● EXERCISE AIM: There is a line containing "Open info tooltip for Ставка за заказ" in the entries below. Repeat that line and every line after it exactly, and nothing more.

Records from a dataset:
---+---

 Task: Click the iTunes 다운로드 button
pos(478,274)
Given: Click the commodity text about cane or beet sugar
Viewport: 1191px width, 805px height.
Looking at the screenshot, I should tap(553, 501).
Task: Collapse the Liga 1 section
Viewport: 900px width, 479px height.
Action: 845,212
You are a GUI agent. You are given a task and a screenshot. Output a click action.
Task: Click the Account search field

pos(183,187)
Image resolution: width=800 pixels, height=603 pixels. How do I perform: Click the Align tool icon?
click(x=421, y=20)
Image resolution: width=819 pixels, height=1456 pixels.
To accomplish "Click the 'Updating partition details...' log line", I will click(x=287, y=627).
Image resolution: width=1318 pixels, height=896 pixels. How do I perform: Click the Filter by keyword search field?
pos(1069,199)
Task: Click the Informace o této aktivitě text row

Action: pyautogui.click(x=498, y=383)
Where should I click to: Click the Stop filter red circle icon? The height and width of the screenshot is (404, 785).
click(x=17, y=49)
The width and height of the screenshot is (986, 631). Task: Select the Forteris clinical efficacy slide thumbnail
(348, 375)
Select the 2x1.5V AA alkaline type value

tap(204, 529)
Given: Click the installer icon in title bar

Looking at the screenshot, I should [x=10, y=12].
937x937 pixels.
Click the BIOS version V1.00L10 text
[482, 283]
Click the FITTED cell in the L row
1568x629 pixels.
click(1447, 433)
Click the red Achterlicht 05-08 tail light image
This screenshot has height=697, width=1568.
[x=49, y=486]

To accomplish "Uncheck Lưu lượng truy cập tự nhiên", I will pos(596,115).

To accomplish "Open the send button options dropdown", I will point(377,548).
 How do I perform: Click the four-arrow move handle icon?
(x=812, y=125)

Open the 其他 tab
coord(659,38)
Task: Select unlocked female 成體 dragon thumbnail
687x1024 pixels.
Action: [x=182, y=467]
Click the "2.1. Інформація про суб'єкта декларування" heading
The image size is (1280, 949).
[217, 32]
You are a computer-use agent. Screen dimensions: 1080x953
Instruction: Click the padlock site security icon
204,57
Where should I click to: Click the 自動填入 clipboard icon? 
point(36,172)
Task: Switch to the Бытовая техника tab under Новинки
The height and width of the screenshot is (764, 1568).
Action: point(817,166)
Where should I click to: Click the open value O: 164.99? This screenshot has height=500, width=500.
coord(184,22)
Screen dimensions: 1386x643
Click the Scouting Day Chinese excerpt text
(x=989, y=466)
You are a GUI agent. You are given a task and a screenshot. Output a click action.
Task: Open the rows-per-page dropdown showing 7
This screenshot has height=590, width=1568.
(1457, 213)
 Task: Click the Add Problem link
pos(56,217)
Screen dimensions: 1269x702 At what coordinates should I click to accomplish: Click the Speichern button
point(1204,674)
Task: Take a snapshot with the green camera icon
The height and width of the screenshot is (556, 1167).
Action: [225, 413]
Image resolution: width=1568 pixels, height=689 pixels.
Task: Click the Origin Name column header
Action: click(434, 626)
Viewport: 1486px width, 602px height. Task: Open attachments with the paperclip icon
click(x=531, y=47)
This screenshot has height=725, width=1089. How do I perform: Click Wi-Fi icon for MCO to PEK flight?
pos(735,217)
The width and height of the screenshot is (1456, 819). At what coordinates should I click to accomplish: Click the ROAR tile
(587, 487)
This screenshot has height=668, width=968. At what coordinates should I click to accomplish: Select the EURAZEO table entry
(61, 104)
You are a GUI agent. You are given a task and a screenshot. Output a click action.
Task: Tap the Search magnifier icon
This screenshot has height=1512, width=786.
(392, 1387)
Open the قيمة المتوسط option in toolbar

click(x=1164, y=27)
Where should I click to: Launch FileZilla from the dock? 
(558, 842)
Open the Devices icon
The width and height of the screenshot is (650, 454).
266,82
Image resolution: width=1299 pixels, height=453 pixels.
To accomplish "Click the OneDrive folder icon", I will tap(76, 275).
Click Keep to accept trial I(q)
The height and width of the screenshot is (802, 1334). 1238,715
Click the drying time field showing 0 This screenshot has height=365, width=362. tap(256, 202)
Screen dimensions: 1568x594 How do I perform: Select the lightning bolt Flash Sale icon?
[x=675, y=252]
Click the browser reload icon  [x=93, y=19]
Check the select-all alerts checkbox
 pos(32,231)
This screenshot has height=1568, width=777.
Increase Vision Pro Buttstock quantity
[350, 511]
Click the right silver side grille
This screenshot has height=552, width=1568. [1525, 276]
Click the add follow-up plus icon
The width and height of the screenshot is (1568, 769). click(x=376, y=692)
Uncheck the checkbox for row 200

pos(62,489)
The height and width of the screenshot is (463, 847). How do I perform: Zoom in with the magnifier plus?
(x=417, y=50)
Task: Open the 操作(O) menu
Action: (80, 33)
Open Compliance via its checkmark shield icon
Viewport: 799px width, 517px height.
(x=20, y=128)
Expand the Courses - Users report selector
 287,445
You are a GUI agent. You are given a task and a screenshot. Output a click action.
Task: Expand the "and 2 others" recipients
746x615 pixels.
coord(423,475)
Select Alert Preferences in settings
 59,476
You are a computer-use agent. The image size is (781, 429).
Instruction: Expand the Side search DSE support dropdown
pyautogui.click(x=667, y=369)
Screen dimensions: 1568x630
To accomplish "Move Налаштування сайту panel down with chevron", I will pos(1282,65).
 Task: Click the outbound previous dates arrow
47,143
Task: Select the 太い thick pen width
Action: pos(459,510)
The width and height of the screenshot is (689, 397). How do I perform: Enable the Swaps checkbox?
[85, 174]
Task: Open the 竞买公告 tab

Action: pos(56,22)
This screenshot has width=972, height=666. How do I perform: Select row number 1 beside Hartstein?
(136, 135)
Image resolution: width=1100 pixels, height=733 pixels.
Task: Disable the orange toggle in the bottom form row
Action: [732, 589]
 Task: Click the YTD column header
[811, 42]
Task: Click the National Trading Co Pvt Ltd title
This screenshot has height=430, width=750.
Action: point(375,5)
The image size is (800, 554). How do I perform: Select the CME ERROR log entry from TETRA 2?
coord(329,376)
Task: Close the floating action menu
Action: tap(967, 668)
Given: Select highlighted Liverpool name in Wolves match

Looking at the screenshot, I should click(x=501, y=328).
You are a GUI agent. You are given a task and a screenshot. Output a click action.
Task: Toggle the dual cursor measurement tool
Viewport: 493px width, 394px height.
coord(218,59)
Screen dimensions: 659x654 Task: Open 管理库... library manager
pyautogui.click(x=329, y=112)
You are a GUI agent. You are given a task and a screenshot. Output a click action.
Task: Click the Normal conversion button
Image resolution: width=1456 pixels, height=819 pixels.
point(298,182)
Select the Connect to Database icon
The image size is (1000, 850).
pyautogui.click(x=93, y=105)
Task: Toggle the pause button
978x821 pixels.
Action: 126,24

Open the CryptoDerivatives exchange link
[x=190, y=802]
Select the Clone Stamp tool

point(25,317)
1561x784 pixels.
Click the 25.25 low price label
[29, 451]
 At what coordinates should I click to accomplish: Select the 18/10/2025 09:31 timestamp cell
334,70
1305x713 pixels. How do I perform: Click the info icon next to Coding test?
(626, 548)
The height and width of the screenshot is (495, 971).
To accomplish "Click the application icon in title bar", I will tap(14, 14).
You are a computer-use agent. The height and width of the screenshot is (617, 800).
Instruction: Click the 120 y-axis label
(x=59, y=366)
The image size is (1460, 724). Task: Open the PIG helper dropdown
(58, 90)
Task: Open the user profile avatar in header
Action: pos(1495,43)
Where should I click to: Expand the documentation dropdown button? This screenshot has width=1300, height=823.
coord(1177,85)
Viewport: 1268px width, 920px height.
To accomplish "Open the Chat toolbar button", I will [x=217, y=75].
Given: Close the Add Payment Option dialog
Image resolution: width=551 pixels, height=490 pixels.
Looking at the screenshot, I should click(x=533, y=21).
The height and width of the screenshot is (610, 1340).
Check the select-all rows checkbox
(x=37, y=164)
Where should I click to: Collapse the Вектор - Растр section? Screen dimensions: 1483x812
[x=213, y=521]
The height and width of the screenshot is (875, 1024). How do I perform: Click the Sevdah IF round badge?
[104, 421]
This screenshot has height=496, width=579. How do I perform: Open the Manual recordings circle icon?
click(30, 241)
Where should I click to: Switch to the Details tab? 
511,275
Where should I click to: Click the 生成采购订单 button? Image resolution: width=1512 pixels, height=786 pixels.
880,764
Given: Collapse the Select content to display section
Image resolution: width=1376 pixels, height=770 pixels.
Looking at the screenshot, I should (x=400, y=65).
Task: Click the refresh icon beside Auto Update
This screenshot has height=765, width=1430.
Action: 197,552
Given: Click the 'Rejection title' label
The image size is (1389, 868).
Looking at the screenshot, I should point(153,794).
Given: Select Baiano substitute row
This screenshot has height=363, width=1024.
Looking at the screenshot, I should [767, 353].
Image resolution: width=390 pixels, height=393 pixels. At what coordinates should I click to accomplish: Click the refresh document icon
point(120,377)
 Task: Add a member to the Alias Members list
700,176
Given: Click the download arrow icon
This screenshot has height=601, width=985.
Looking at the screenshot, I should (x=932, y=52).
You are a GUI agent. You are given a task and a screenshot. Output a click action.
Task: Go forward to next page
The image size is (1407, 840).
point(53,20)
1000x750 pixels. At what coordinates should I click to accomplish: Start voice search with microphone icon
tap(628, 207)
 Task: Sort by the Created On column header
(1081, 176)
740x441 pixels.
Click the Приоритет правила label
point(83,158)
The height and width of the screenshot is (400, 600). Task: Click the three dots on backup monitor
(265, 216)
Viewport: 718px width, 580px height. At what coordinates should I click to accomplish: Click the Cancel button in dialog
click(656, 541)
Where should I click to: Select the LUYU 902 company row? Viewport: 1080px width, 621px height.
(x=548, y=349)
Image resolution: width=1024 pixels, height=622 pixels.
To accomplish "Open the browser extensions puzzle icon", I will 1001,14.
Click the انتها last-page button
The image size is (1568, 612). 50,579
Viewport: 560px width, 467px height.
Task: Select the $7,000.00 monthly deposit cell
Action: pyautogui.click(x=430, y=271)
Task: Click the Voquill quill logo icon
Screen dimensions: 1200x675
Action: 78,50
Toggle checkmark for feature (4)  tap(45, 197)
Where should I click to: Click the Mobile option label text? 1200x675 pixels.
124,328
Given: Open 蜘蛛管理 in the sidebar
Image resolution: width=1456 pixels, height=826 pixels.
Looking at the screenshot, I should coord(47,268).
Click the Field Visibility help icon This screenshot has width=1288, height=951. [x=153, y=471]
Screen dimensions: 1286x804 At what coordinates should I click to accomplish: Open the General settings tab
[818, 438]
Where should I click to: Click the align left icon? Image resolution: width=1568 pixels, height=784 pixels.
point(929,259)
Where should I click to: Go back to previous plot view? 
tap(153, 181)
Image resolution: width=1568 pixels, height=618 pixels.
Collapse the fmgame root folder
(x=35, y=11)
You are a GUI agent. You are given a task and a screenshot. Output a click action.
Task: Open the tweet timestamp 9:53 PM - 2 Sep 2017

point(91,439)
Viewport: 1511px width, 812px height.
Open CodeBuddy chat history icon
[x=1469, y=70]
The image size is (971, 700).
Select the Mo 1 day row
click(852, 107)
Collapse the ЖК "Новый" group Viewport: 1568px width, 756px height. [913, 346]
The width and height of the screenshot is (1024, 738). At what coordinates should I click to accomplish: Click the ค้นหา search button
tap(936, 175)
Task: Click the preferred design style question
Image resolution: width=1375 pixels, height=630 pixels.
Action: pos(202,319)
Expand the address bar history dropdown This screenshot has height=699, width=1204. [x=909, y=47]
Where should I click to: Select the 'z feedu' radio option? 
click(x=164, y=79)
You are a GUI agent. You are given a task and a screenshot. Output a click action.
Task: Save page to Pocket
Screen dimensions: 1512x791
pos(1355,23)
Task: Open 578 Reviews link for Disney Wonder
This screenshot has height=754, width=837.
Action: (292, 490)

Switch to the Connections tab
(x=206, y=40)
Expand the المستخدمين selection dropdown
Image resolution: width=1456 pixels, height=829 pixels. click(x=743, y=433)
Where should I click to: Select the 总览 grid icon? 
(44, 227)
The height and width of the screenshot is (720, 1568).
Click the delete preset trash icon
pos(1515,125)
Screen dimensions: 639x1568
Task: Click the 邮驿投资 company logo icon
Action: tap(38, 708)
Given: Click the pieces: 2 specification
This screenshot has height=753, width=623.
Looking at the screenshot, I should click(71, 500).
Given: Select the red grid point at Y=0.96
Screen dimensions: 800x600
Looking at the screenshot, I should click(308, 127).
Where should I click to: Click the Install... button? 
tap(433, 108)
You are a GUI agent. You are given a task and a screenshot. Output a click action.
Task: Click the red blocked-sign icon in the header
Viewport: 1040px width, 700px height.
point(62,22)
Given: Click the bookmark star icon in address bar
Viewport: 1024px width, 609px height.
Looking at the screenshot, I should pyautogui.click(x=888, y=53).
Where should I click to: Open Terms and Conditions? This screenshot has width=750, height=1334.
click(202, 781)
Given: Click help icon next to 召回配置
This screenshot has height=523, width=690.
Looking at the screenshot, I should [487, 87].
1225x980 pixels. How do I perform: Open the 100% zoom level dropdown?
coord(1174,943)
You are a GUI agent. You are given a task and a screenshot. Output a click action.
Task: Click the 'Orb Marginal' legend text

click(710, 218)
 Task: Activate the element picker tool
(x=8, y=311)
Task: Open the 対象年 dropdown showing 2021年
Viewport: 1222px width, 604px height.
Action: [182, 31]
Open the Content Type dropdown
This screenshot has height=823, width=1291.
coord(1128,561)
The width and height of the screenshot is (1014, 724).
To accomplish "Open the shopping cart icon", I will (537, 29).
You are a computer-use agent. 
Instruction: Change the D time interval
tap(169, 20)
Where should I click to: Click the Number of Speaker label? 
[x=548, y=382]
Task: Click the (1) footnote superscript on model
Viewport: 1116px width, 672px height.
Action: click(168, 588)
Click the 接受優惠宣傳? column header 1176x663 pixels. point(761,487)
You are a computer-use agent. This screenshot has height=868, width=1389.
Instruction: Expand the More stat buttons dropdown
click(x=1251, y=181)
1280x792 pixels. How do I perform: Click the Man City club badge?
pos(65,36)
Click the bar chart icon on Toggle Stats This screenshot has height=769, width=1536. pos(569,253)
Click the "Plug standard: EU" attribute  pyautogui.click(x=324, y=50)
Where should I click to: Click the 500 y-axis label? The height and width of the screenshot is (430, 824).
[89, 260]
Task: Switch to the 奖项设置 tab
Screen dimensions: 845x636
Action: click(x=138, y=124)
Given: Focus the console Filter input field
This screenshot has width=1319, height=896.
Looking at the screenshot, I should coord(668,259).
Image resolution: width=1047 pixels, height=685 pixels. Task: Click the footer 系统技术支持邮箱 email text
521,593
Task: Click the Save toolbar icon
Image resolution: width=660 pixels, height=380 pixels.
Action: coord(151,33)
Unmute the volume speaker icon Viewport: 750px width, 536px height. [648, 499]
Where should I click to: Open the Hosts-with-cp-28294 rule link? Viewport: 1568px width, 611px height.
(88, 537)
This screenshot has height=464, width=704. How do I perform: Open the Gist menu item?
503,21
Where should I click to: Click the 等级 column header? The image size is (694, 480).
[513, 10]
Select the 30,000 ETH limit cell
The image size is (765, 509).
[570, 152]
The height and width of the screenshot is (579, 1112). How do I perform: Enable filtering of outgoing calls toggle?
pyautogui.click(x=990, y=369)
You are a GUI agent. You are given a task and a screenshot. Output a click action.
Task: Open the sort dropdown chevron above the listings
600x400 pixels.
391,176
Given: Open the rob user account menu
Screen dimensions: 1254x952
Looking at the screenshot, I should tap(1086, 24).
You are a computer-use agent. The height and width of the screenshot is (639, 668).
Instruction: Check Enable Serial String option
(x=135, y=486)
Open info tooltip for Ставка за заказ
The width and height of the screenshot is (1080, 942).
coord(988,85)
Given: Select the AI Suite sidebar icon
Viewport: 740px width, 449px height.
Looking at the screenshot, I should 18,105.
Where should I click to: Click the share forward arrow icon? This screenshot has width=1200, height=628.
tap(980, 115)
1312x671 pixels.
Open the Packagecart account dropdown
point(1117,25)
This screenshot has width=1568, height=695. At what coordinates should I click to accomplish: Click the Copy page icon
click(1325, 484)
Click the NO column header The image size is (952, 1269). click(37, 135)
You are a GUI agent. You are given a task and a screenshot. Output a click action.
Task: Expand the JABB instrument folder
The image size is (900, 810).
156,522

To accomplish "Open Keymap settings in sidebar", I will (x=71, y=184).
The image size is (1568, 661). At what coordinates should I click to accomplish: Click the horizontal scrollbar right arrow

---+---

● OUTPUT BELOW:
Open info tooltip for Ставка за заказ
The width and height of the screenshot is (1080, 942).
coord(988,85)
Given: Select the AI Suite sidebar icon
Viewport: 740px width, 449px height.
Looking at the screenshot, I should 18,105.
Where should I click to: Click the share forward arrow icon? This screenshot has width=1200, height=628.
tap(980, 115)
1312x671 pixels.
Open the Packagecart account dropdown
point(1117,25)
This screenshot has width=1568, height=695. At what coordinates should I click to accomplish: Click the Copy page icon
click(1325, 484)
Click the NO column header The image size is (952, 1269). click(37, 135)
You are a GUI agent. You are given a task and a screenshot. Output a click action.
Task: Expand the JABB instrument folder
The image size is (900, 810).
156,522

To accomplish "Open Keymap settings in sidebar", I will (x=71, y=184).
The image size is (1568, 661). At what coordinates should I click to accomplish: Click the horizontal scrollbar right arrow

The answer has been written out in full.